Forderungen nach Reformen der europäischen Institutionen, bei denen noch gar nicht klar ist, wohin die Reise überhaupt gehen soll, oder nach einer Neugründung Europas nach dem Motto „mehr Europa“, wie sie vom Präsidenten des Europäischen Parlaments Martin Schulz und dem deutschen Vizekanzler Sigmar Gabriel erhoben werden, wollen den zweiten Schritt vor dem ersten tun. In ihrem am vergangenen Wochenende veröffentlichten Zehnpunkteplan erinnern die beiden Politiker zunächst an den europäischen Traum, doch ihre eigene Vision schlägt altbekannte Töne an: „Die Überzeugung, dass Europa für alle ein Gewinn ist, kann nur dann wieder stark werden, wenn wir endlich einen Ausweg aus der ökonomischen Krise finden. Deshalb gilt: Vorrang muss jetzt ein neuer wirtschaftlicher Aufschwung in Europa haben!“ Auch die Forderung nach mehr Demokratie und Transparenz ist nicht neu, so richtig sie zweifellos ist. Dass ausgerechnet jene, die mehr Demokratie und das heißt Verlagerung von Kompetenzen nach Brüssel, erfolgreich verhindert haben, nun bei der Brexit-Abstimmung den Sieg davongetragen haben, ist ein weiterer bitterer Treppenwitz der Geschichte.
Wer Vorrang für wirtschaftlichen Aufschwung und soziale Gerechtigkeit fordert, schneidet zwar ein wichtiges Thema an, aber damit weckt man noch nicht die Sehnsucht nach dem Meer. Mit Saint-Exupéry gesprochen, wollen Schulz und Gabriel einmal mehr Männer zusammentrommeln, um Holz zu beschaffen, Aufgaben zu vergeben und Arbeit einzuteilen. Auch David Camerons Argument, ein Brexit würde Großbritannien wirtschaftlich schaden, hat bei der Mehrheit der Wähler nicht verfangen.

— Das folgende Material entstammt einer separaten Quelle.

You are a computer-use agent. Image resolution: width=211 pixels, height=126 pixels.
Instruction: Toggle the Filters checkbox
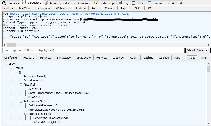tap(133, 3)
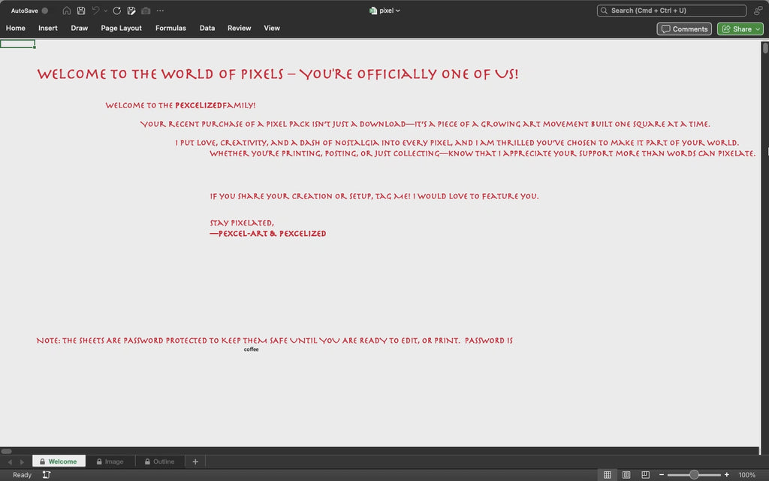This screenshot has width=769, height=481.
Task: Click the zoom slider handle
Action: [694, 475]
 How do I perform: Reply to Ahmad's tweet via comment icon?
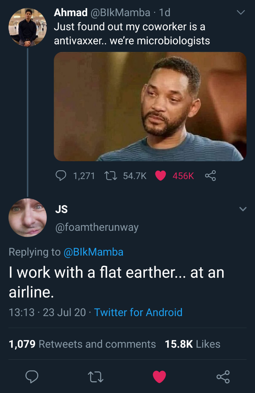pyautogui.click(x=61, y=175)
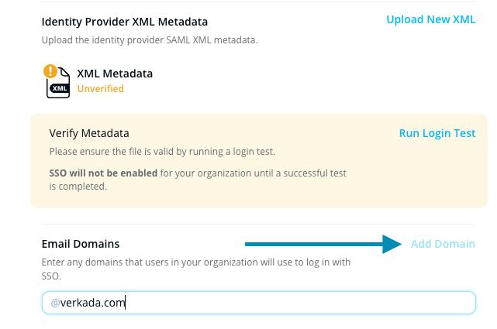This screenshot has width=497, height=329.
Task: Open Upload New XML link
Action: click(x=430, y=19)
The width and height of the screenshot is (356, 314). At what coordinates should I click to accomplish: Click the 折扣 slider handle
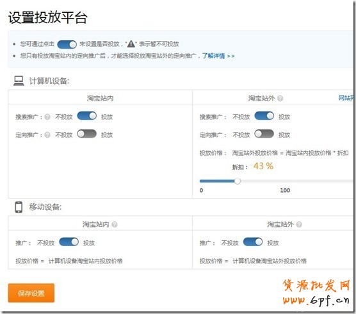click(x=238, y=181)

Wertegemeinschaft ist zu wenig

Die Sehnsucht nach dem Meer weckt man auch nicht dadurch, dass man, wie die Konferenz Europäischer Kirchen in einem kurz vor dem britischen Referendum veröffentlichten offenen Brief, die EU als Wertegemeinschaft beschwört. Werte allein begründen keine zündende Vision von einer gemeinsam bewohnten Welt.
Die EU krankt nicht etwa nur daran, dass sie ihre Werte nicht ausreichend mit Leben füllt und in manchen Bereichen – man denke an die Flüchtlingspolitik – mit Füßen tritt. Es fehlt vor allem an einer großen Erzählung, die auch Emotionen zu wecken vermag. Dabei kommt es nicht nur darauf an, eine gemeinsame Geschichte zu erzählen oder zu beschwören, wie es der Nationalismus tut. Es geht – mit Paul Scheffer gesprochen – vielmehr darum, eine gemeinsame Geschichte zu schaffen. Ohne den Willen, solch eine gemeinsame Geschichte zu schaffen, hat die EU keine Zukunft.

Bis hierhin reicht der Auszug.